**TASK REQUIREMENTS:**
1 > In the passage on DEB data and data types, what must the real data contain at a minimum?
2 > Pick up the passage on DEB data and data types after its final sentence and carry it forward.

This manual and the DEBtool software (download from GitHub) follow the DEB notation.

Data and data types

The data consists of:

  • a set of zero-variate data (i.e. a set of numbers)
  • and, possibly, one or more sets of uni-variate data (each consisting of list of values for the independent and the associated dependent variable).

Data sources are referenced in the mydata file.

Zero-variate data has real and pseudo data points. Real data relate to actual observations on the species of interest at specified temperatures and food conditions. Pseudo-data relate to the generalised animal at the reference temperature. Increasing the number of types of real data (so information) decreases the role of the pseudo-data in the parameter estimation. The impact of pseudo-data on the resulting parameter estimates is controlled by the weight coefficients.

The real data should at least contain the maximum adult weight. However, it is preferable to also include weight and age at birth and puberty as well as the maximum reproduction rate. Notice that times and rates without temperature are meaningless. This combination already fixes the growth curve in a crude way, specifies kap and the maturity thresholds at birth and puberty. The weight can be dry, ash-free dry or wet weights, but the type of weight relates to the specific densities and chemical indices. Assuming that the specific density of wet mass is close to 1 g/cm3, check the values for d_V and d_E that refer to dry weight.

Pseudo-data are parameter values corresponding to a generalized animal, i.e. typical values for a wide variety of animals (Lika et al 2011). These values may change as the AmP collection increases. Pseudo-data serve to fill possible gaps in information that is contained in the real data. Only intensive parameters can play the role of pseudo-data points. Species-specific parameters should not be included in the pseudo-data, especially the zoom factor, the shape coefficient and the maturity levels at birth and puberty. Since the value for specific cost for structure (E_G) is sensitive for the water content of tissue, which differs between jelly fish and vertebrates, it is replaced by the growth efficiency kap_G. Pseudo-data, if used properly, can play several roles. It serves the task of increasing the identifiability of parameters and, thus, preventing the ambiguous determination of parameter values. Pseudo-data can also be used to define the area of the parameter space where the parameter values are reasonable.

**DATA SHOWN:**
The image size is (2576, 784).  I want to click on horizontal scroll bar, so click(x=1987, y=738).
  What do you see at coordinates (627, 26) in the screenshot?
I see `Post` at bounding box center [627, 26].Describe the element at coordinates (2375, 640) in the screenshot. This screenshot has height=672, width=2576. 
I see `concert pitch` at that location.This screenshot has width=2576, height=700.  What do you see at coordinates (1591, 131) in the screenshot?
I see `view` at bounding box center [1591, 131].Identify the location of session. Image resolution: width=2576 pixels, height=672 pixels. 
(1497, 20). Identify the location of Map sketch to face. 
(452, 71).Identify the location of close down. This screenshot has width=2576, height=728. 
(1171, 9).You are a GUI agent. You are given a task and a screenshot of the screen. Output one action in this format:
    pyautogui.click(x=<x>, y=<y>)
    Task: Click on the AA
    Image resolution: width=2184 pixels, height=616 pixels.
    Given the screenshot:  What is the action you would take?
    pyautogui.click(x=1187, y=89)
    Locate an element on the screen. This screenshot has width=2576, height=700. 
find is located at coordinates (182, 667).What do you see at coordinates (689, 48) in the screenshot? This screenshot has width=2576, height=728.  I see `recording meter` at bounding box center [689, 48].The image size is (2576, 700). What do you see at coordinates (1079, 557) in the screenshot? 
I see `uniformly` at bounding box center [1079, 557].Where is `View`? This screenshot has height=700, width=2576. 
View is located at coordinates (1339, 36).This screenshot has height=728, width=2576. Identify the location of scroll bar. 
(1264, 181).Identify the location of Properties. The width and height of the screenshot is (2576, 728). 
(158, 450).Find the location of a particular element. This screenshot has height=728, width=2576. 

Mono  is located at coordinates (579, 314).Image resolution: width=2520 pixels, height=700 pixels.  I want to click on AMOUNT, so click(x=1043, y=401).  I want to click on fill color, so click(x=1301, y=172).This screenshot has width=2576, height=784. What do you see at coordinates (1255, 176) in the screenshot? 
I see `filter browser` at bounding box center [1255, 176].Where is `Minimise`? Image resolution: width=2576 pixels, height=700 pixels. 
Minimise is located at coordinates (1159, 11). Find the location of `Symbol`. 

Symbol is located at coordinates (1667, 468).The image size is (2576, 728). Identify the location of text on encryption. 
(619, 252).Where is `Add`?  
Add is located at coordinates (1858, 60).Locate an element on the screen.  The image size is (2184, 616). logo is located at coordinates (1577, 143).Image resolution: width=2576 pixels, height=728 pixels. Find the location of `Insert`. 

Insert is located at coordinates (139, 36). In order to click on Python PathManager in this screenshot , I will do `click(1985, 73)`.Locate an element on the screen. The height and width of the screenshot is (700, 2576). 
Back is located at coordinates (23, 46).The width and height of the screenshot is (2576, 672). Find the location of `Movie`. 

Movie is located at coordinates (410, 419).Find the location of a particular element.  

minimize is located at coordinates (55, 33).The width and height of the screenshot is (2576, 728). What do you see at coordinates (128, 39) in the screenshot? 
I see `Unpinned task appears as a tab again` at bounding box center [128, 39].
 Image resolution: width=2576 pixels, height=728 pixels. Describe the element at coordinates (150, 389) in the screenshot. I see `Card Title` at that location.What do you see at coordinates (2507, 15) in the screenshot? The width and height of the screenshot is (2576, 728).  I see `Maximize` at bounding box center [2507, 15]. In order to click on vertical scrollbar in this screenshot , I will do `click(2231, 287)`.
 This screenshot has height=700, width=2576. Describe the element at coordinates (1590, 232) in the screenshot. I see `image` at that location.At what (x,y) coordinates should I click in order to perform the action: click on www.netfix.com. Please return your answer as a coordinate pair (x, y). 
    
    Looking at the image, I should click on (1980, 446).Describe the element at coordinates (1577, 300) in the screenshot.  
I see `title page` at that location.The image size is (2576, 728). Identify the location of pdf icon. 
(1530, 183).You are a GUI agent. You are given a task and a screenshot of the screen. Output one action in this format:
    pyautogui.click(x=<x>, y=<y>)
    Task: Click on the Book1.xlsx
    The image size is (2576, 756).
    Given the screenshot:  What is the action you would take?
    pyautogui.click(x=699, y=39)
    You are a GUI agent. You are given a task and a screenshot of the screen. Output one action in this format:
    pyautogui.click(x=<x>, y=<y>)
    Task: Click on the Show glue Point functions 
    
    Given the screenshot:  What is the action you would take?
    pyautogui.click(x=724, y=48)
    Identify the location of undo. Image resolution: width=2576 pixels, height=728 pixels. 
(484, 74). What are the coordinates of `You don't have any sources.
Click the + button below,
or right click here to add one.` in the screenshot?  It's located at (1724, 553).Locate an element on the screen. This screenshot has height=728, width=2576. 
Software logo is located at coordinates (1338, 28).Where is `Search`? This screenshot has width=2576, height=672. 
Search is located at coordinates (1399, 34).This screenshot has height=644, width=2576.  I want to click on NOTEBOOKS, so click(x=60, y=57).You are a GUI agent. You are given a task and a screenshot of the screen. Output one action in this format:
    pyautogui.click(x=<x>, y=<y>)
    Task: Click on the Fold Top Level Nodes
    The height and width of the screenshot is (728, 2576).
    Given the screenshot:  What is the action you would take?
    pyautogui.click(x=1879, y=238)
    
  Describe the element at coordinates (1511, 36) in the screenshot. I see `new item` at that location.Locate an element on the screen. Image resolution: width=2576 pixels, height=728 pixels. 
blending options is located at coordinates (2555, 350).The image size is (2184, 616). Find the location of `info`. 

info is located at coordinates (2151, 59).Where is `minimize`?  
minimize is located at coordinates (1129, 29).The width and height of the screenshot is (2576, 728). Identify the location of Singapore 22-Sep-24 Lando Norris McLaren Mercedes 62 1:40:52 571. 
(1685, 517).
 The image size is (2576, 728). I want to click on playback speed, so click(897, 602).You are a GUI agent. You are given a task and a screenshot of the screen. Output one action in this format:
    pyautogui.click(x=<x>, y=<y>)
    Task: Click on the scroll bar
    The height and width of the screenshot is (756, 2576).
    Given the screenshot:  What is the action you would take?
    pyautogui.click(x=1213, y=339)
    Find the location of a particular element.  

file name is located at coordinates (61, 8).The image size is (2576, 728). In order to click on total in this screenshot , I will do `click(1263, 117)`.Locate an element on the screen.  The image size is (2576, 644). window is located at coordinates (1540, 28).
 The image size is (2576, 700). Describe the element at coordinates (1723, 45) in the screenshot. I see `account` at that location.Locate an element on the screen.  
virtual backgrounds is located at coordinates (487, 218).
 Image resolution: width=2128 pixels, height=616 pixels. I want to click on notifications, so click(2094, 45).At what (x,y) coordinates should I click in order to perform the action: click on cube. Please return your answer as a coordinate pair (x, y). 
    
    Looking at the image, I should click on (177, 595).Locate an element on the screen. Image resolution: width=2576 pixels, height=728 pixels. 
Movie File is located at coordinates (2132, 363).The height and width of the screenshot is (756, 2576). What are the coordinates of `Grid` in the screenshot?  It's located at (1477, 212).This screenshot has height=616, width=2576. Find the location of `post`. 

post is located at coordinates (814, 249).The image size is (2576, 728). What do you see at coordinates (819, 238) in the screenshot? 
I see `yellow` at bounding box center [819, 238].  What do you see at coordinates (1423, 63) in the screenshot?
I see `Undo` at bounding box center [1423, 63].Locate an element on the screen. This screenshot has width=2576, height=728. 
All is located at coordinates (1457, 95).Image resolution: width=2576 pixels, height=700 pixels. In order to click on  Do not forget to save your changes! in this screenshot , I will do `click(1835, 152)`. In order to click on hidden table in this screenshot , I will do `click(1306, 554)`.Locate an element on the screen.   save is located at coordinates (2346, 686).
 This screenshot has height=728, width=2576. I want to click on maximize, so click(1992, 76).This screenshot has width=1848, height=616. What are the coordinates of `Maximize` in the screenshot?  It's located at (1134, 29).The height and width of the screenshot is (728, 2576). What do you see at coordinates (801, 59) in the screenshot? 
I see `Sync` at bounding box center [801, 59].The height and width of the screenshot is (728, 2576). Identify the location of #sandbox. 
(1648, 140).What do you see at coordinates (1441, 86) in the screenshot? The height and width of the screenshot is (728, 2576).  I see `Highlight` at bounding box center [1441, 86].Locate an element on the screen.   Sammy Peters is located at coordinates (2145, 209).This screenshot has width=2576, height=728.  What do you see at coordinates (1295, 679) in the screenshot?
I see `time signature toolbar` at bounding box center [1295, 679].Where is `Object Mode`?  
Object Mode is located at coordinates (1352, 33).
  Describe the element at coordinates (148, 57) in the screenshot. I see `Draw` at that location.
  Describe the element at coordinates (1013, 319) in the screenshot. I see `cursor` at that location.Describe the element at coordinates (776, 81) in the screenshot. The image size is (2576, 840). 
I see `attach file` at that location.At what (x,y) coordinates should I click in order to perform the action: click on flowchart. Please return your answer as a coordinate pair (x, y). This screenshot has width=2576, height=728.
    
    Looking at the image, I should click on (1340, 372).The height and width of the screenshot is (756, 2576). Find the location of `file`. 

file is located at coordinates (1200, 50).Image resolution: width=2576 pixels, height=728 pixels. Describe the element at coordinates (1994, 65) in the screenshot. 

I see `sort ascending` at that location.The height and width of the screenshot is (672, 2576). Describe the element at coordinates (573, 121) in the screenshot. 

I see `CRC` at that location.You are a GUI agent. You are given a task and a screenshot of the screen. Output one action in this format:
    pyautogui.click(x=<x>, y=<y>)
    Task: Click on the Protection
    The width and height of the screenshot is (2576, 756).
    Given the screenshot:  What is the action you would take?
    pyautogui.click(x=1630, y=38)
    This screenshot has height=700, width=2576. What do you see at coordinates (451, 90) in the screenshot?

**ANSWERS TO THE EXERCISE:**
1 > The maximum adult weight.

2 >
Generally the use of statistics derived from observations, such as the von Bertalanffy growth rate or the half saturation coefficient, as data from which DEB parameters are estimated, is discouraged. It is far better to base the parameter estimation directly on the measurements, avoiding manipulation or interpretation. For instance, if wet weights were measured, use wet weights as data and do not convert them first to dry weights (or vice versa).

Data quality and availability

The quality and availability of data varies enormously over species, which has consequences for the entries. For comparative purposes, it helps to judge the completeness of the data using a marking system from 0 (low) to 10 (high) (See Table), published in the Lika et al. 2011 paper.

Data from field conditions suffer from the problem that temperature and feeding profiles are generally unknown. To a lesser extent, this also applies to laboratory conditions. Only a few species can be cultured successfully and detailed (chemical) knowledge about nutritional requirements hardly exists for any species. The idea that `some prediction is better than no prediction' fueled the collection (e.g. for management purposes), but where data are guessed is clearly indicated in the mydata-files. The hope is that such weak entries will improve over time by supplementing data and re-estimate parameters. Predictions might help to prioritize further research.

Another motivation to include weak entries is that predictions for situations that have not yet been studied empirically can be used to test the theory rigorously. It is encouraging to see how few data already allows for an estimation of parameters. That results are not fully random is supported by the observation that similar species (in terms of body size, habitat and taxonomy) have similar parameter values, despite lack of advanced data. See, for instance, the different species of tardigrades. The reliability of the resulting estimates and predictions should always be evaluated in the context of the data on which they are based. Generally, the more types of data, the more reliable are the results.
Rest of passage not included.